Nuri 5 dakika once aradiginda check-in kuyrugu az idi. Son anda da olsa bir gayret uçağa yetişsem bu Şikago tecrübesi bitecekti.. O’Hare havaalanin 5 numarali terminalinin kenarinda koştura koştura aldığım arabacığa doldurdugum uç büyük bavul ile THY gişesine gittim bir de ne goreyim ki; gişedeki uç Beş kisiden baska kimse yok. 3-4 dakika önce beni beklemekten yorulan arkadasım Nuri iki bavulumu check-in ettirmiş, güvenlikten geçmeye gitmiş. Ben de Koreli olduğunu zannettiğim bir kadının işareti ile yanaştığım masada tamam diyen baska asyalı bir delikanlının sorduğu şefi “olmaz” demez mi. Uçak mı doluymuş, güvenlik kapısı mı kapanmış, ben gidebilirmişim ama bavullarımı mı almazlarmış ?. Ben sok içinde gık mık ediyorum; arkadaş geçti, ben de onunla gidecektim… Ama nafile… Çalışan ABDli kadın firçayı atmış bile. Öylece kalakaldım. Kısmet değilmiş demek ki …

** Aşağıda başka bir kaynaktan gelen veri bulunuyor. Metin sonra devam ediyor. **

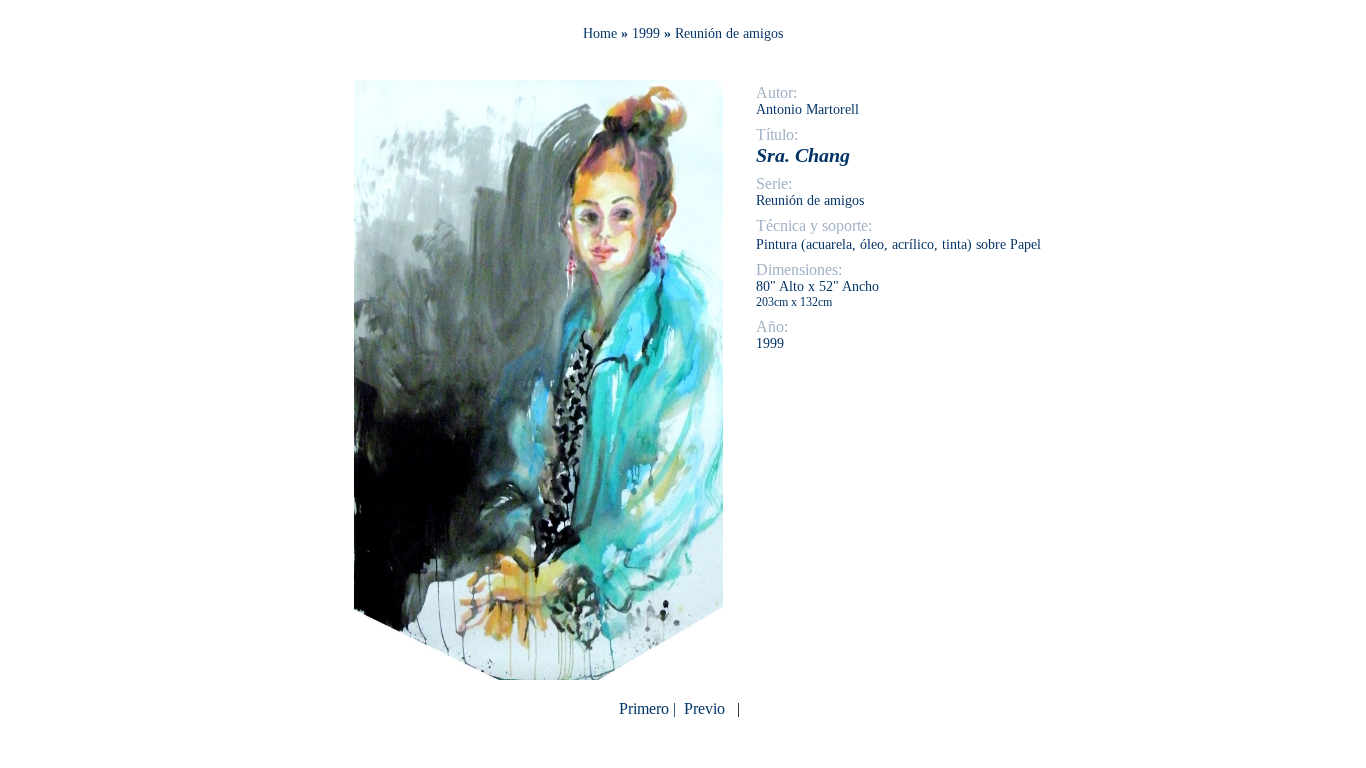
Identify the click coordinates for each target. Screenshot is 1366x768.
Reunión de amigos (729, 33)
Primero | (649, 708)
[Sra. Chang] (538, 674)
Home (600, 33)
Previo (704, 708)
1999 (646, 33)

Dışarı çiktığımda getiren arkadaslara durumu anlattığımda birsey demediler. Sağolsunlar teklife bile gerek kalmadan beni alıp evlerine geri getirdiler. Neden bilmem, bir anda bu gidememeyi bir sans görüp hocamı arayasım tuttu; battı balık yan gider, kendisi ne zaman gidiyorsa o vakte kadar kalıp tezimi bitirmeye çalışma fikri aklıma geldi.. Belki de sebebi bu kaderin cilvesinin. Aslında bir taraftan da içimde nazara geldim şüphesi.. Hem de kimden biliyorum sanki… Ama gel gör ki kıza gidip nazar değdirdin denmez ki.. Ustelik sonuç değişmiyor.

Gidemedim hala, vakti saati gelmemiş dönüşümün demek ki.. Yiyecek lokmamız kalmış buralarda, gitmeden temelli… Yaşanan nerdeyse bir ayrılık tatbikatı… Herkesle de vedalaşmışım, yarın beni bölümde görünce ne diyecekler ki?